Epilogue reveals their further fate: Jaurès Landys became a dogfighter pilot, later decorated as the Hero of the Soviet Union. Artyom Schaefer as an Army demolition sapper, decided to sacrifice himself to blow the bridge up manually, as the trigger wire was broken. He has now spacious grave. Pasha Ostapchuk, School's artist, comedian, became an Army Scout. Once, when the fascists executed the captives, he avenged them and killed all executioners, but was wounded and eventually died himself. Iskra Polyakova was hanged along with her mother, for supporting the resistance. They were avenged. All the executioners were punished, for Iskra, for our other comrades.

==Cast==
- Sergei Nikonenko as Nikolai Grigorievich Romakhin, headmaster
- Nina Ruslanova as Comrade Polyakov, Iskra's mother
- Vera Alentova as Valendra (Valentina Andronovna), head teacher
- Irina Cherichenko as Iskra Polyakova
- Natalya Negoda as Zina Kovalenko
- Julia Tarkhova as Vika Lyuberetskaya
- Vladimir Zamansky as Leonid Sergeevich Lyuberetsky, Vika's father
- Rodion Ovchinnikov as Jaurès Landys
- Gennady Frolov as Sasha Stameskin
- Vladislav Demchenko as Pasha Ostapchuk
- Sergei Stolyarov as Artyom Schaefer

==Production==
In his youth, director Yuri Kara read the book "Tomorrow Was the War" by Boris Vasilyev and wanted to make a film based on it. He knew that many directors attempted to get permission to adapt the novel from Goskino but all were rejected. But Kara was granted the right to film the adaptation by his teacher Sergei Gerasimov at VGIK. As the film was his dissertation, it was not taken seriously enough to be under censorship. But after the movie was finished, there was difficulty as the whole Goskino was against the film, but Armen Medvedev from the state committee defended the picture and it was released.

Initially the picture was planned as a short, a three-reeler. But the Gorky Film Studio became interested in the film and shooting continued which caused it to become a full-fledged feature film. It was shot without sound or finished text, this is visible in many scenes where the dubbing does not fully match the mouth movements.
As it was a student project, many actors played for free in the film.

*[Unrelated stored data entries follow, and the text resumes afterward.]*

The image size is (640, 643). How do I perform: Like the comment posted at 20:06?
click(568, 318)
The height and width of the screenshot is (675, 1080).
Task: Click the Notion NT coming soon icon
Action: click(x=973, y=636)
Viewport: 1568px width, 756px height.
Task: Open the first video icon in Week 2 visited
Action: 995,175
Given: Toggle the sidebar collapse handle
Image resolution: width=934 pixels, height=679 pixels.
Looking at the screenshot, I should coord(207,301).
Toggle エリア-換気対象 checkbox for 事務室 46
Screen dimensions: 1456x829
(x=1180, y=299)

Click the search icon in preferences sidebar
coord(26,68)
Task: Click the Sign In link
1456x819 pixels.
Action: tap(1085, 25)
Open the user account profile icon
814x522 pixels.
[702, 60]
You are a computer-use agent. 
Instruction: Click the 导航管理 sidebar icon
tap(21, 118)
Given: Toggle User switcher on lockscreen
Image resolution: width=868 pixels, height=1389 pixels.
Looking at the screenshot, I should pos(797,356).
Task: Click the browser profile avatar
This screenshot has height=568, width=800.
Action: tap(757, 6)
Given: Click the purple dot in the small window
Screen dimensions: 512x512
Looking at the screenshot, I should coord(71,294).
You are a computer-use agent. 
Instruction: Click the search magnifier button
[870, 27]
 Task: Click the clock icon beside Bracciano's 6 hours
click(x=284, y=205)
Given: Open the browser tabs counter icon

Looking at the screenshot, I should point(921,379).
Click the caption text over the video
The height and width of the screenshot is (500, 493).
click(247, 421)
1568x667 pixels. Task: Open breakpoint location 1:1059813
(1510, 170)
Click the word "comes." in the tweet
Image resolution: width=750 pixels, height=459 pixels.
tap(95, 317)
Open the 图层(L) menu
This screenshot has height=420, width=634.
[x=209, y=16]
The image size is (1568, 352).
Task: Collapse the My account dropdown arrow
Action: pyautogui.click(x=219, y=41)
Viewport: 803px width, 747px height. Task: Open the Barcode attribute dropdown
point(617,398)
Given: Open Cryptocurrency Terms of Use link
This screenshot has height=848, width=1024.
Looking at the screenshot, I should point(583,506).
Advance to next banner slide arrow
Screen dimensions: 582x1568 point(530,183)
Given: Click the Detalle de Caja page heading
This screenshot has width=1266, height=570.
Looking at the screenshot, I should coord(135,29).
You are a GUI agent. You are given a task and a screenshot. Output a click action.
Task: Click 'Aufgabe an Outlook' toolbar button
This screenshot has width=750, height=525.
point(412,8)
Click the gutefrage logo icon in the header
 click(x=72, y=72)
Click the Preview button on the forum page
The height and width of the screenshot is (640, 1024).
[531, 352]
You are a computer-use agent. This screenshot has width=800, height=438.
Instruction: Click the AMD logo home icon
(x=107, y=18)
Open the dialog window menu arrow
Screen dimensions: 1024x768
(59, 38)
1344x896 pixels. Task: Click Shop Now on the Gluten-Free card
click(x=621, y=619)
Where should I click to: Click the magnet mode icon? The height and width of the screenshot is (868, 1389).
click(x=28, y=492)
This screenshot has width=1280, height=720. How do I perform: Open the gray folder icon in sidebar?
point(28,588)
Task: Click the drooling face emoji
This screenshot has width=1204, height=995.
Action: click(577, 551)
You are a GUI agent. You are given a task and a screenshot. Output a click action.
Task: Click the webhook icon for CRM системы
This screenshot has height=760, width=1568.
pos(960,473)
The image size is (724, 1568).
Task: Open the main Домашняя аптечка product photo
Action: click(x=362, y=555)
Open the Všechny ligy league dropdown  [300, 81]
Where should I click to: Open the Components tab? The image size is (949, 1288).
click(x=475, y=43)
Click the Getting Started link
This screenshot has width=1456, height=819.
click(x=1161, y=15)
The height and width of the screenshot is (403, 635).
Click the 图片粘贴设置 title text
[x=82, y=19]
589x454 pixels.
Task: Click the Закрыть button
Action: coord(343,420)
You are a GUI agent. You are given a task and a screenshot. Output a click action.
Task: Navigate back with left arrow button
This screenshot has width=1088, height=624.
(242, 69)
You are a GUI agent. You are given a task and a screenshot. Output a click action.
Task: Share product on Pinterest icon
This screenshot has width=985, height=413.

The film's soundtrack includes, besides the classical compositions by Antonio Vivaldi original music from the 1930s. The war, which is about to take place, is indicated with the song The Sacred War. The film is dedicated to Sergei Gerasimov who died before the film was released. It was Natalia Negoda's screen debut, she plays the student Zina in the film. Her mother in the film Yelena Molchenko actually was the same age as Negoda. The parts of the film in which the students were outside of the party's immediate constraints, including scenes in Lyuberetsky's apartment and the students' excursion the day before Vika's suicide, were shot in color, the rest in black and white.

==Awards==
- The film was awarded the Dovzhenko Gold Medal for "Best military-patriotic film", it received top prizes at international film festivals in Spain, France, Germany and Poland.
  - The main prize "Grand Amber" at the 1987 International Film Festival in Koszalin (Poland).
  - Special Jury Prize at the 1987 International Filmfestival Mannheim-Heidelberg (Germany).
  - Grand Prix "Golden Ear" at the 1987 International Film Festival in Valladolid (Spain).
  - Grand Prix at the 1988 "Film Convention in Dunkirk" (France).
- Gold medal named after Alexander Dovzhenko in 1988 awarded to director Yuri Kara, screenwriter Boris Vasilyev, actors Sergey Nikonenko Nina Ruslanova.
- 1987 Nika Award was awarded to actress Nina Ruslanova for the films "Tomorrow Was the War", "Sign of Misfortune", Brief Encounters.